[Element and text location data]
[START]
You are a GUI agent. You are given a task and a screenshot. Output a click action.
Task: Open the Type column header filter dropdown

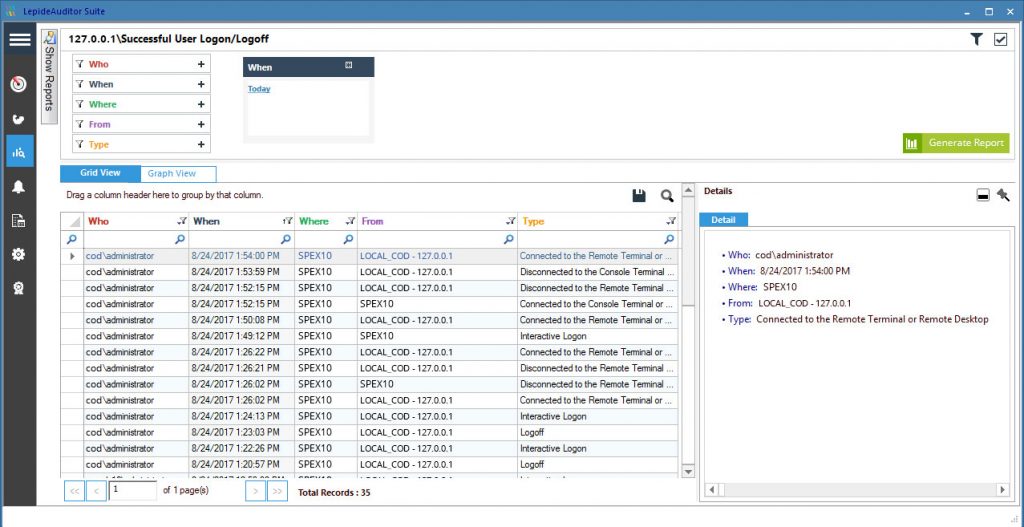pos(670,221)
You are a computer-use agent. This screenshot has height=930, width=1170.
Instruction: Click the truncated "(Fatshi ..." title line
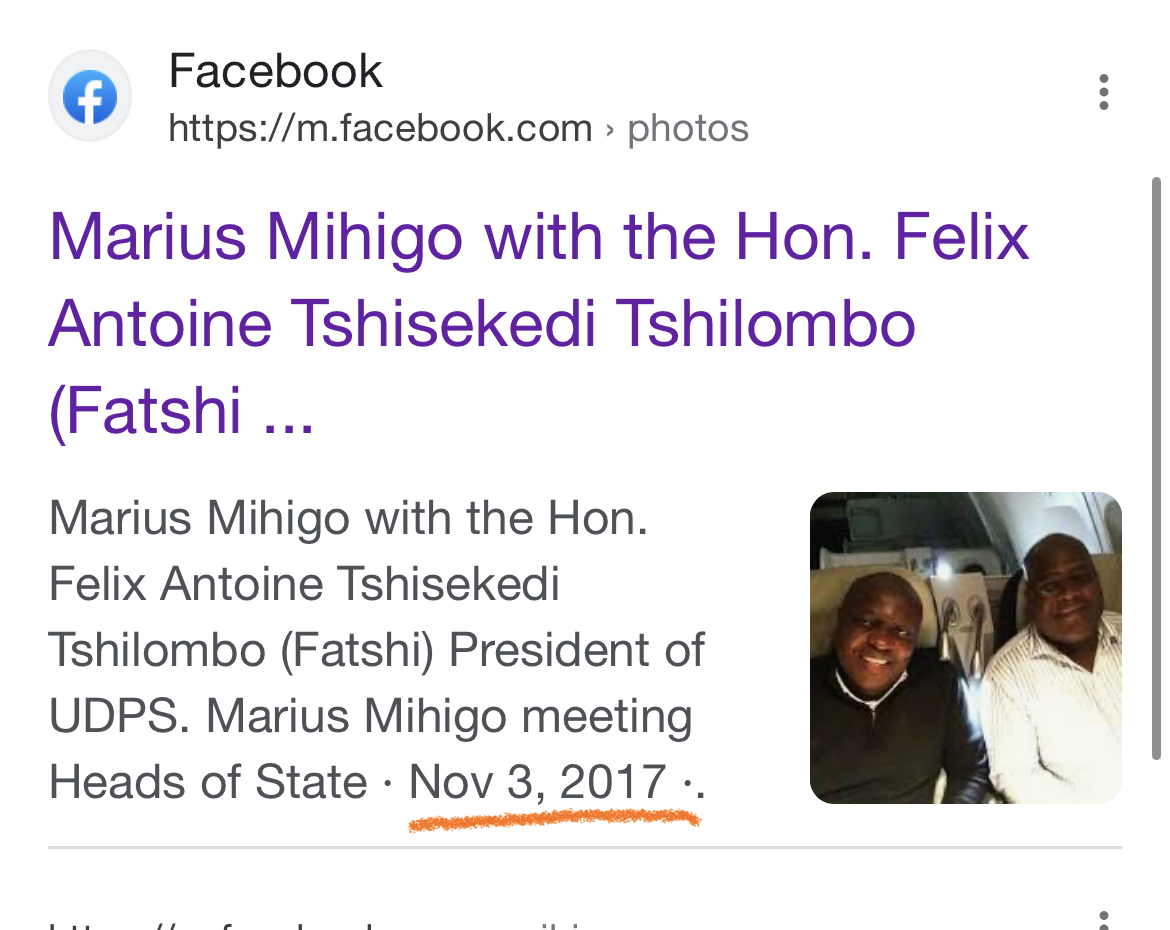tap(181, 410)
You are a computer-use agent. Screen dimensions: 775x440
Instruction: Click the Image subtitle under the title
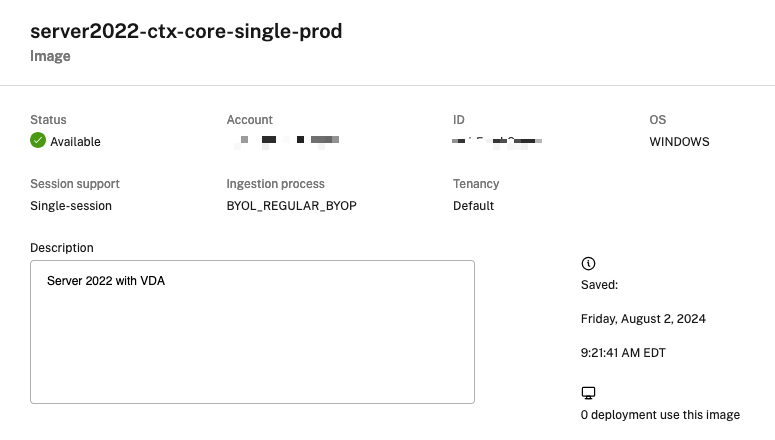[50, 56]
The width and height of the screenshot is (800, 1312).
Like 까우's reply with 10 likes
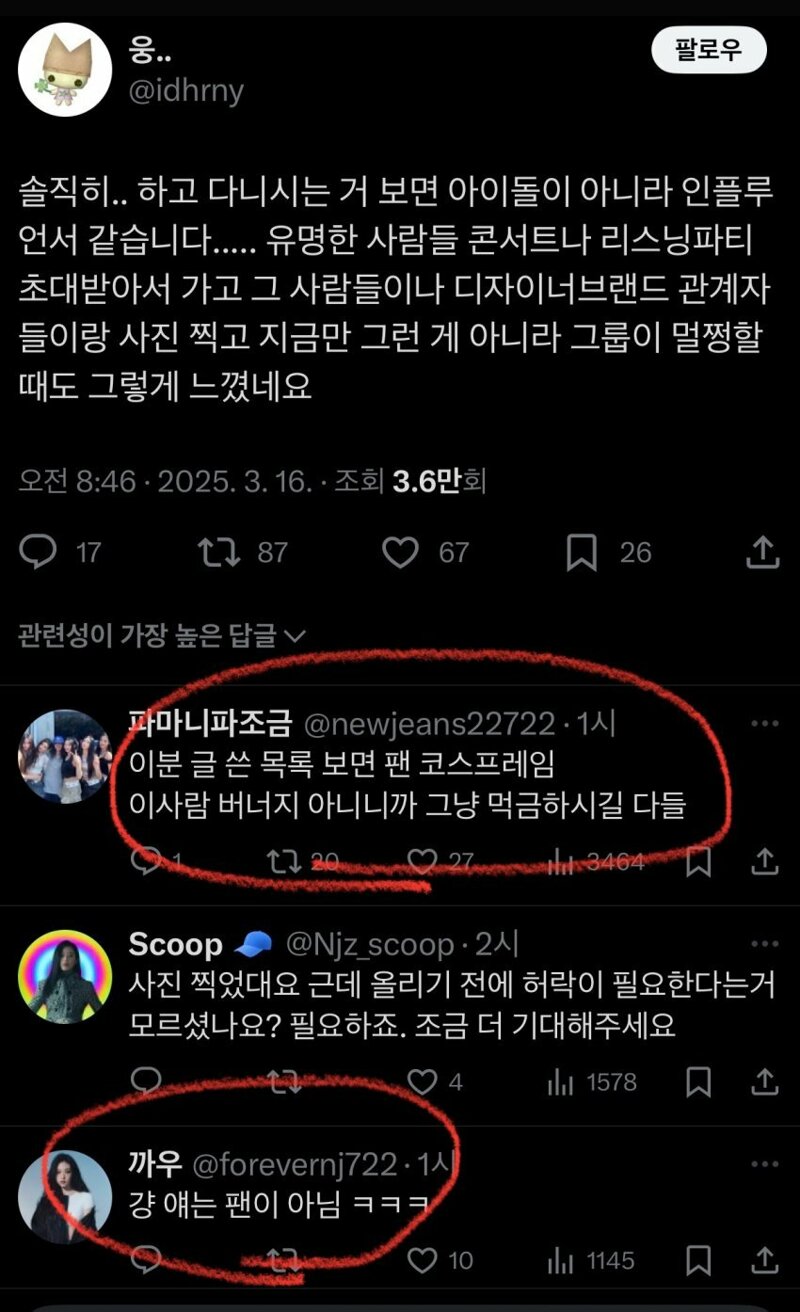[x=423, y=1260]
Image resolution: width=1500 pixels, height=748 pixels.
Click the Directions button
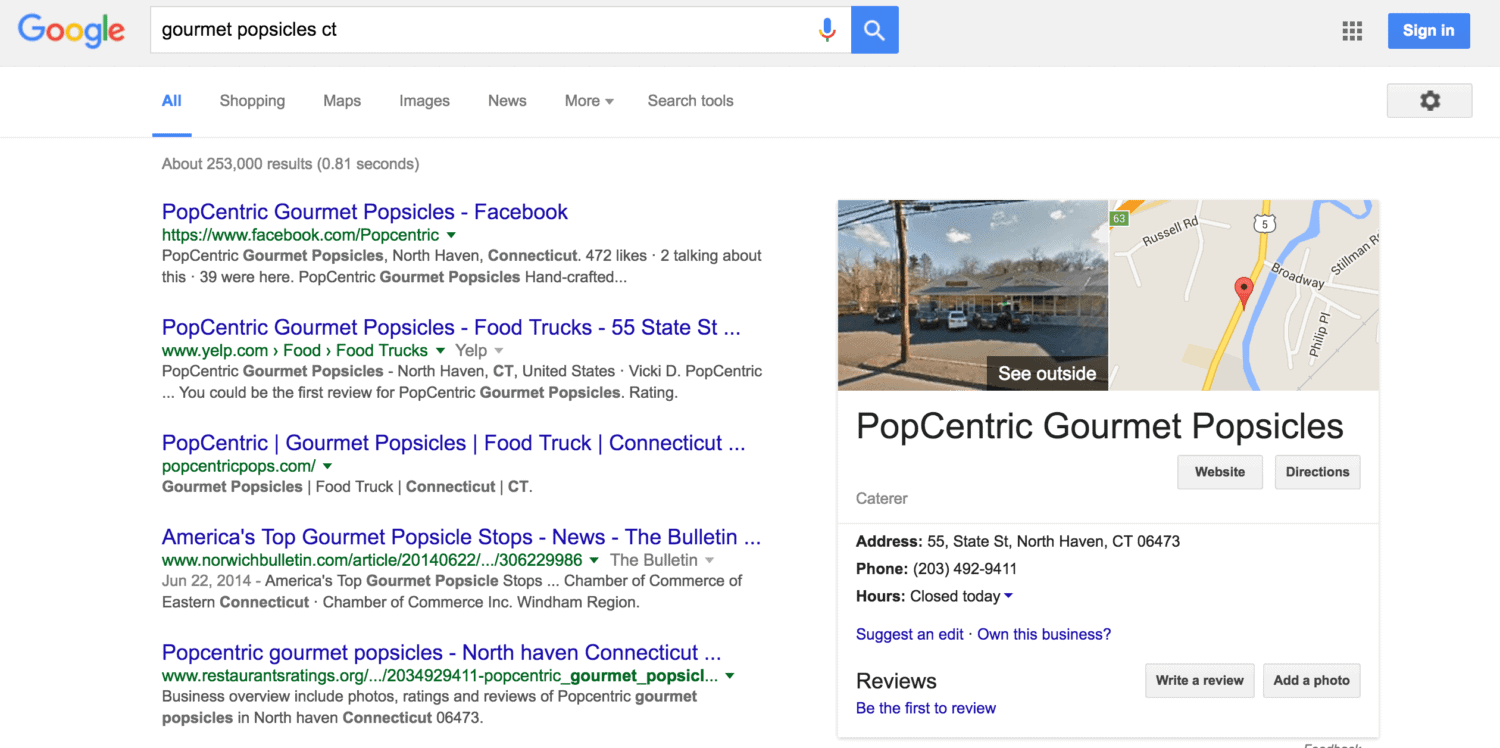pyautogui.click(x=1317, y=472)
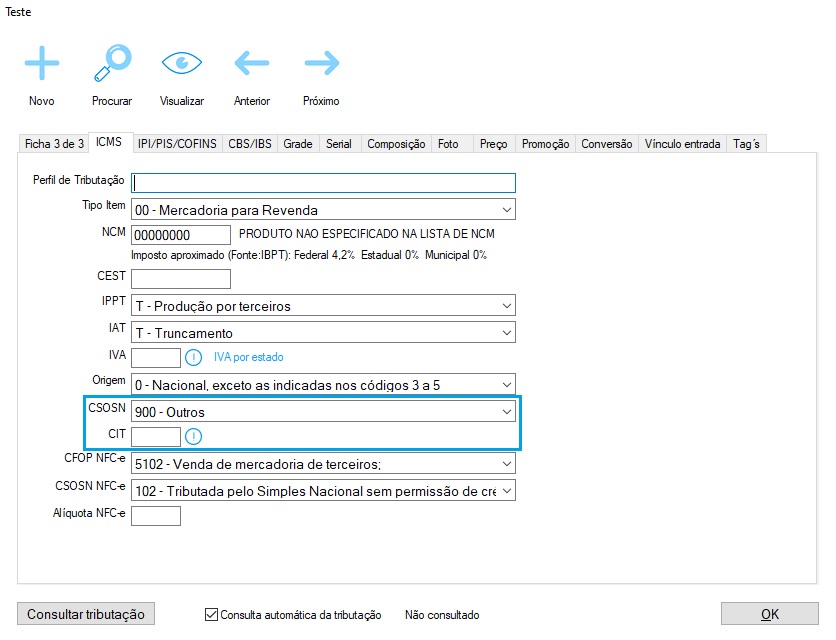Screen dimensions: 836x640
Task: Click the info icon beside IVA field
Action: (x=194, y=357)
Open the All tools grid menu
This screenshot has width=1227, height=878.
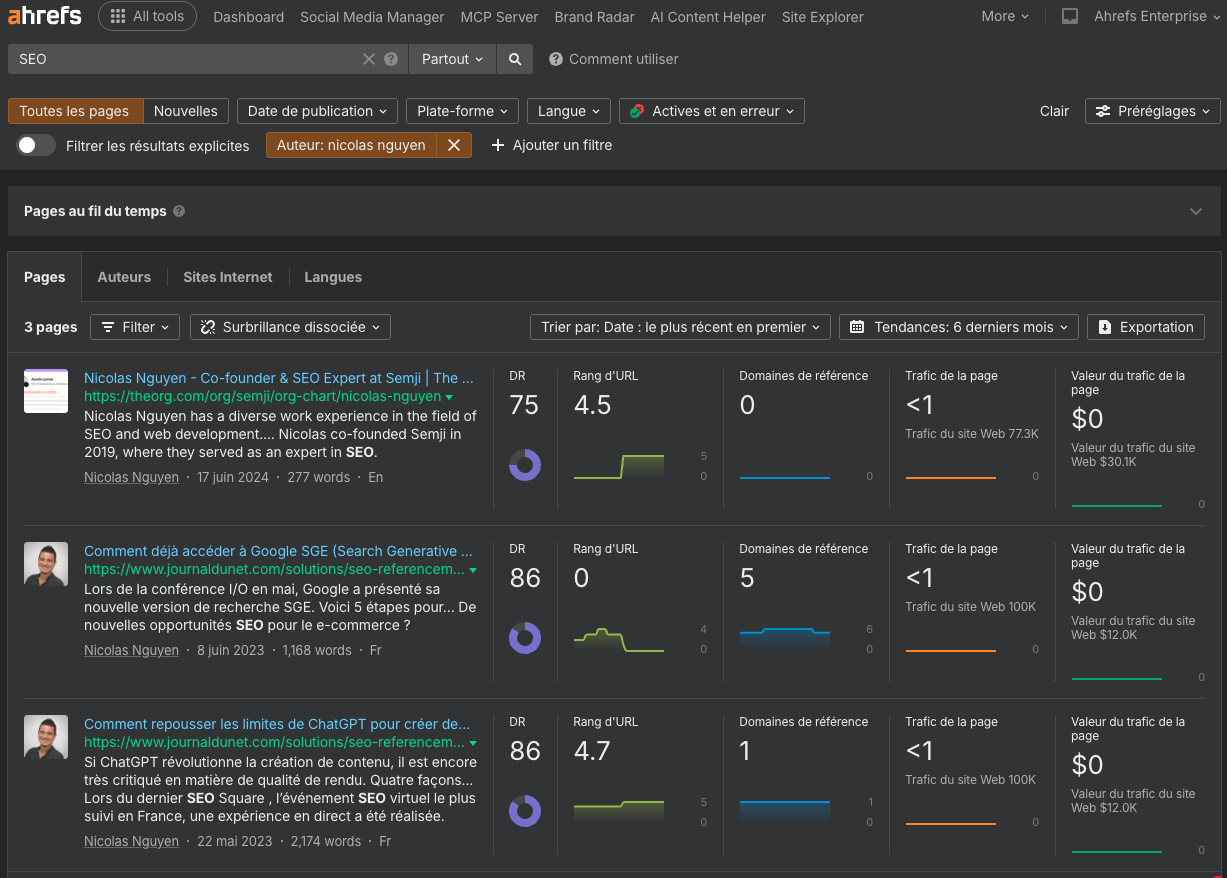pos(148,17)
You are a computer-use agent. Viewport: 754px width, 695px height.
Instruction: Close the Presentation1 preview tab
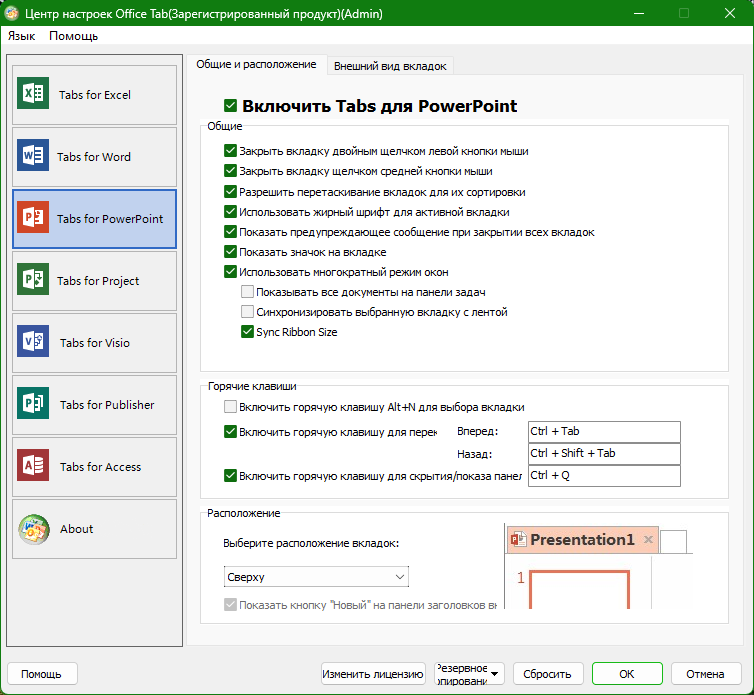coord(648,540)
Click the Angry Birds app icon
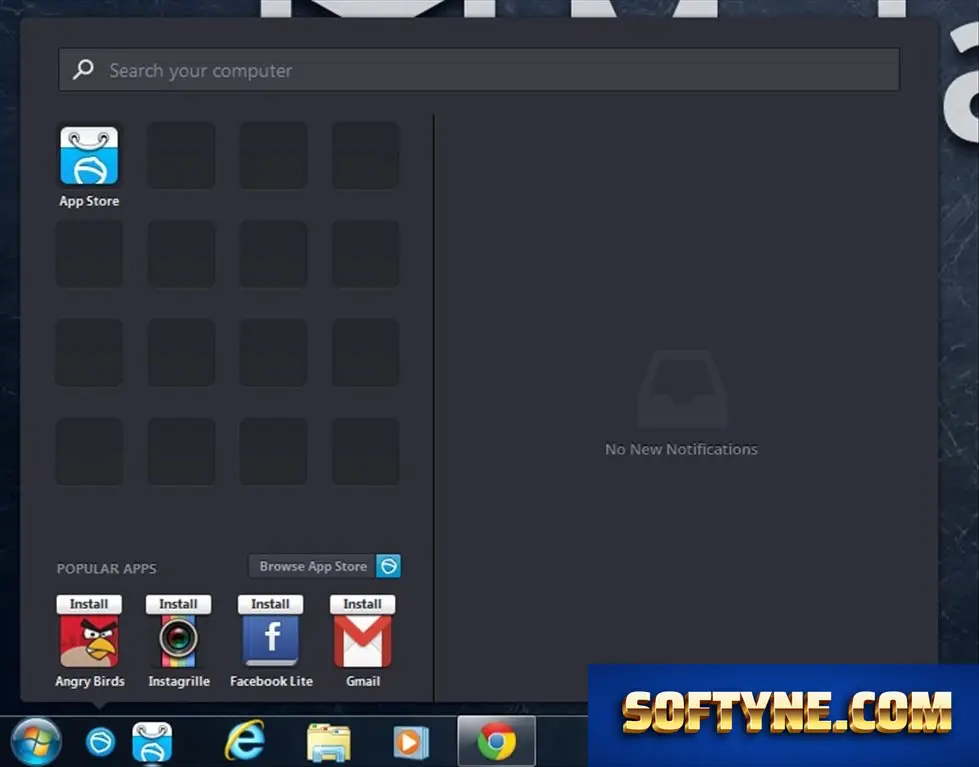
[END]
What is asked:
Write out the entries word for word, from the line with "Open the All tools grid menu" through the last line of the entries, and leave the pictures out.

Task result:
Open the All tools grid menu
This screenshot has width=1227, height=878.
pos(148,17)
You are a computer-use agent. Viewport: 754px width, 695px height.
Instruction: Close the Presentation1 preview tab
coord(648,540)
Click the Angry Birds app icon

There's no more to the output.